How much light you have depends on whether or not those CFL bulbs have good reflectors or not, and whether they are mounted horizontally or vertically over the tank. And, the amount of light you have drops roughly proportional to the distance from the lights to the substrate squared. (At 10 inches the light intensity is 4 times as high as it is at 20 inches.)

So, can you describe your light fixture better, and post a photo of the bulbs in position in the light? And, does it sit directly on top of the tank or is it suspended some distance above the top of the tank?


----------



## DrMiller357 (May 16, 2011)

The cfls are mounted vertically but has little reflection(just the lightly colored wood casing), they are 2 inches above the water and 15 inches from the substrate. I will try and post a picture if i can find the memory card for my camera.


----------



## pejerrey (Dec 5, 2011)

Besides the joke above, IMO it's easier to have low light because the tank "metabolism" possibly needs less inputs. I mean ferts, co2, water changes, trimming cleaning glass, fight algae, etc. The catch is that you may not be able to grow whatever you want but you will still have a few nice things to grow besides Anubias and moss.

In my experience:

Inert substrate+ High light +ferts+lot of co2+weekly 30% water change and trimming + never ending algae bloom.









---------
Inert substrate+low light. No ferts, no co2, no algae blooms. 25% gal Water change every 2 months, no trimming yet, no glass cleaning yet. Few months old.


----------



## DrMiller357 (May 16, 2011)

Yea i will probly lower my light, i dont think im growing anything that requires high light. But would like to try at least for awhile to see how it goes.

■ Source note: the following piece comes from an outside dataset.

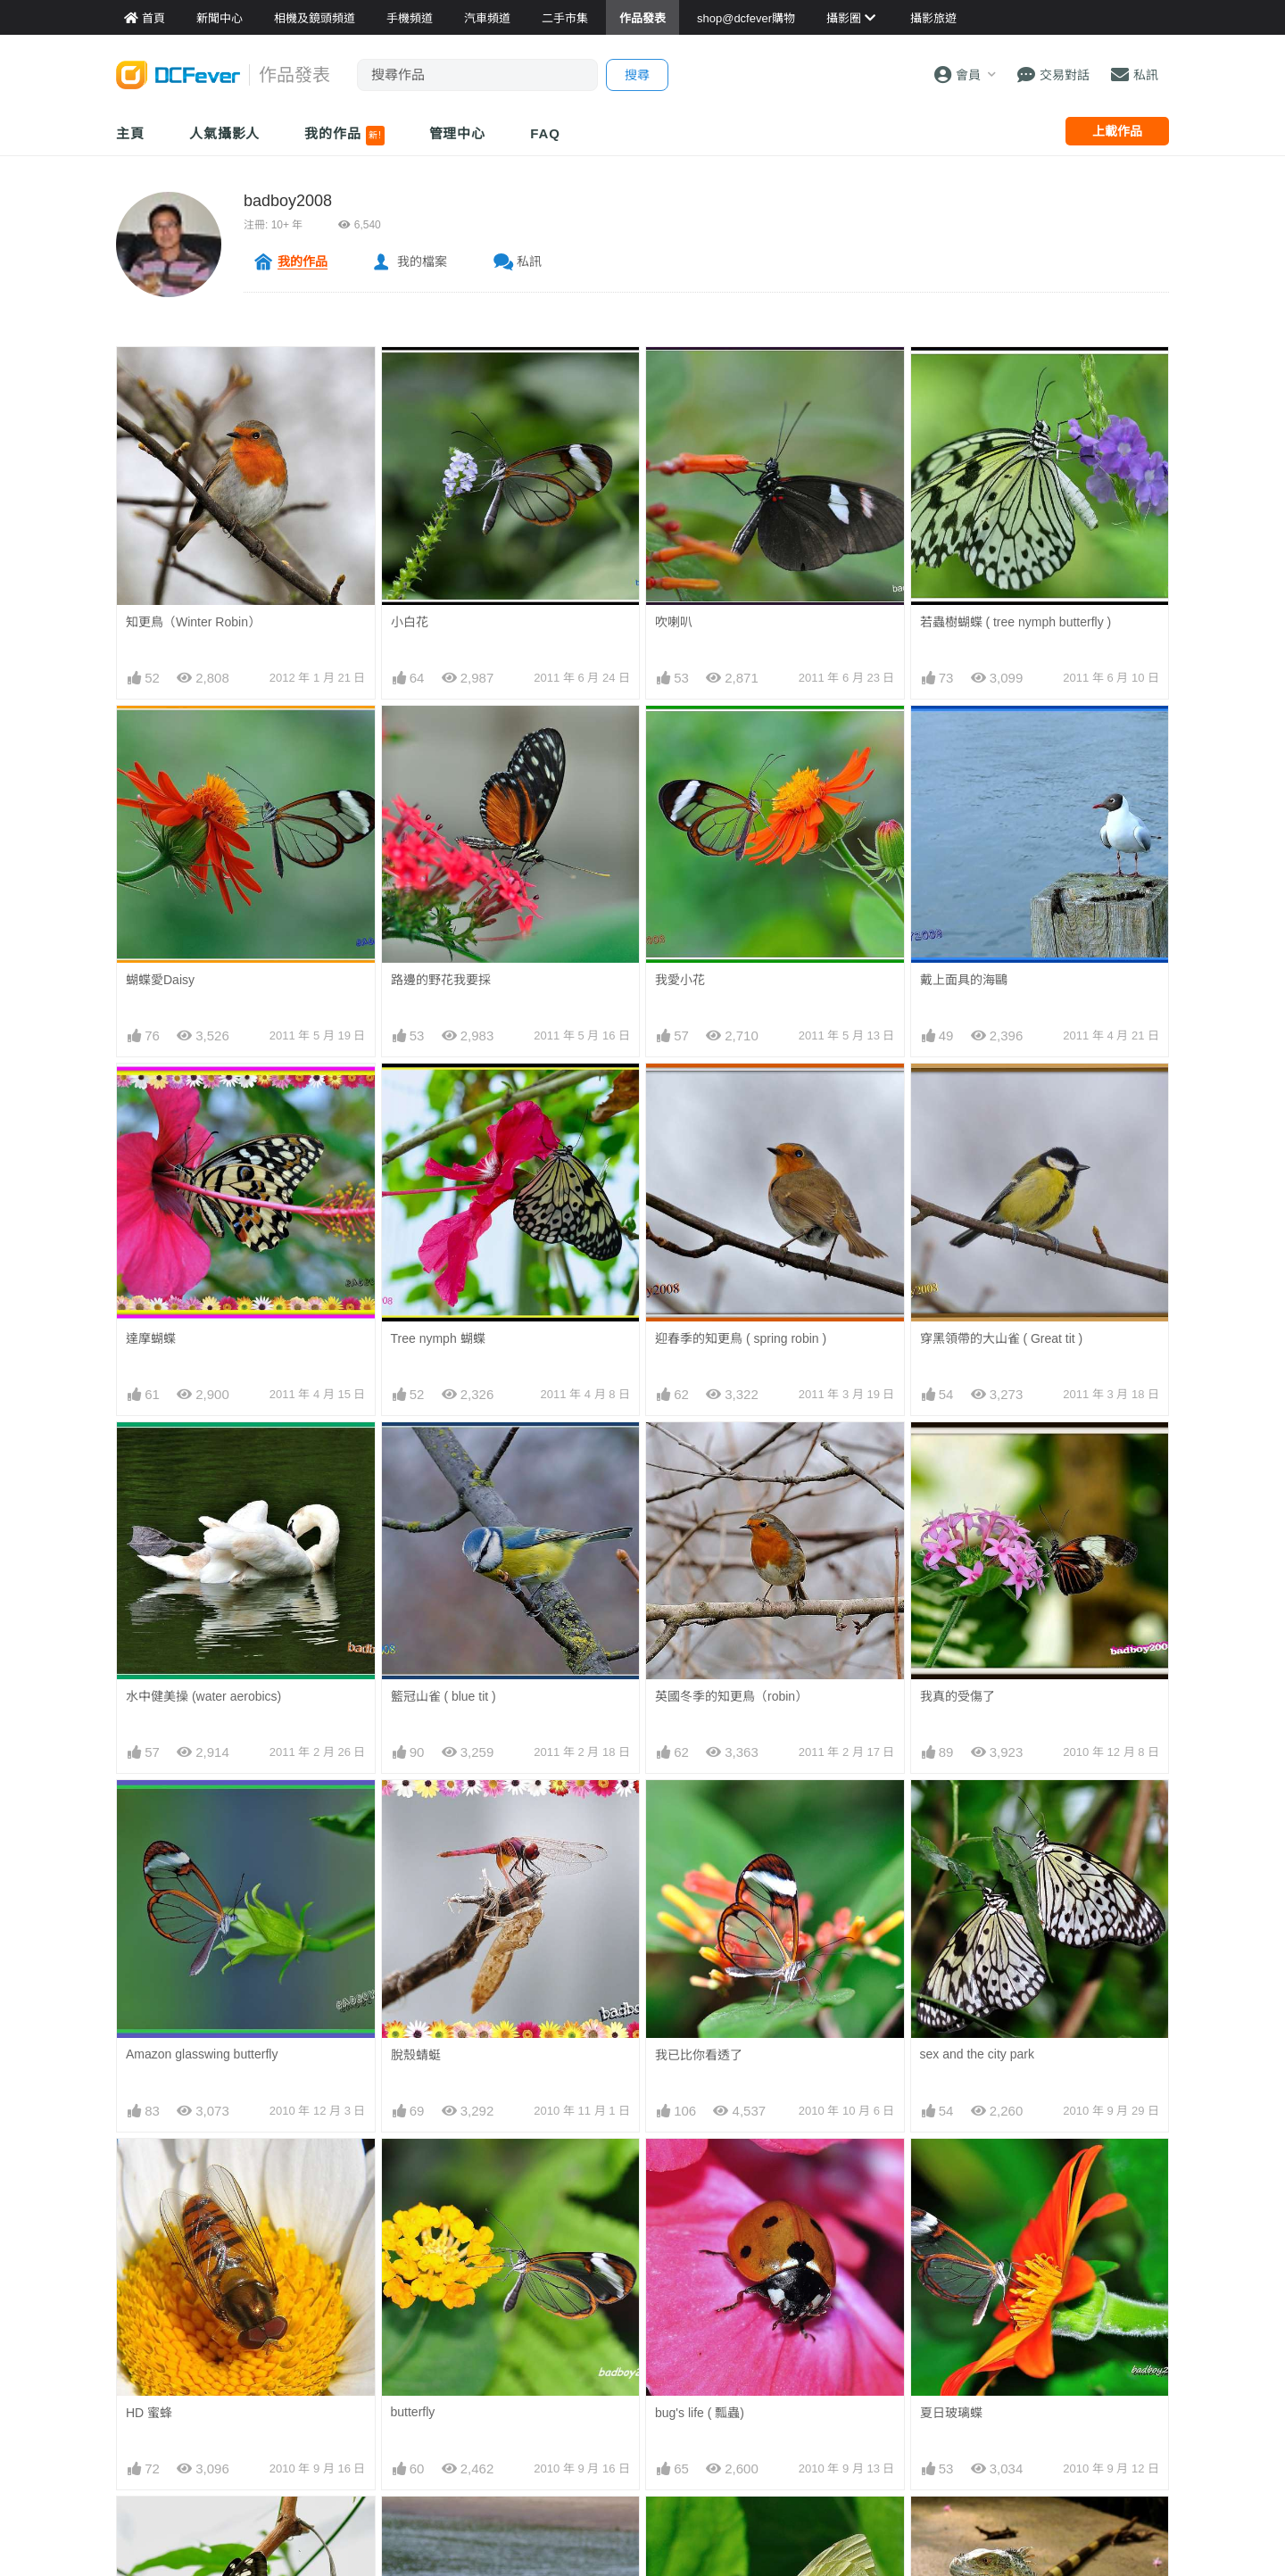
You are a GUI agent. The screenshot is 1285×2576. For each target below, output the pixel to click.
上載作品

Funny pic, and funny you mention it, there has been a van parked outside my house for a month, around the time i upped my lighting on all my tanks. I have to check for bugs. :hihi:


----------



## vincenz (Jan 29, 2012)

BBradbury said:


> Attached is a pic of one of my tanks. I just use some pots with a little potting mixture and pea gravel. The tank has just a single bulb for light.
> 
> Planted tanks are really very easy.
> 
> B


Holy moly, are those endlers?


----------



## herns (May 6, 2008)

Hoppy said:


> How much light you have depends on whether or not those CFL bulbs have good reflectors or not, and whether they are mounted horizontally or vertically over the tank. And, the amount of light you have drops roughly proportional to the distance from the lights to the substrate squared. (At 10 inches the light intensity is 4 times as high as it is at 20 inches.)
> 
> So, can you describe your light fixture better, and post a photo of the bulbs in position in the light? And, does it sit directly on top of the tank or is it suspended some distance above the top of the tank?


+1. Hoppy have always good insight on lightings.:thumbsup:

I use high light as noon burst 2-3 hours. if it doesnt grow algae, I add another hour or so.


----------



## DrMiller357 (May 16, 2011)

That sounds like a good idea herns, if I buy another pack of timers and do some rewiring I could set somthing like that up. I could even go for a 3 stage 2 bulbs every few hours, first set 10am-10pm, second set 12pm-8pm, third set 2pm-6pm. What do you guys think, how would you do the hours?

Here is a pic of my light, took it with my webcam sry for the poor quality. It makes my tank look much brighter than it really is.


----------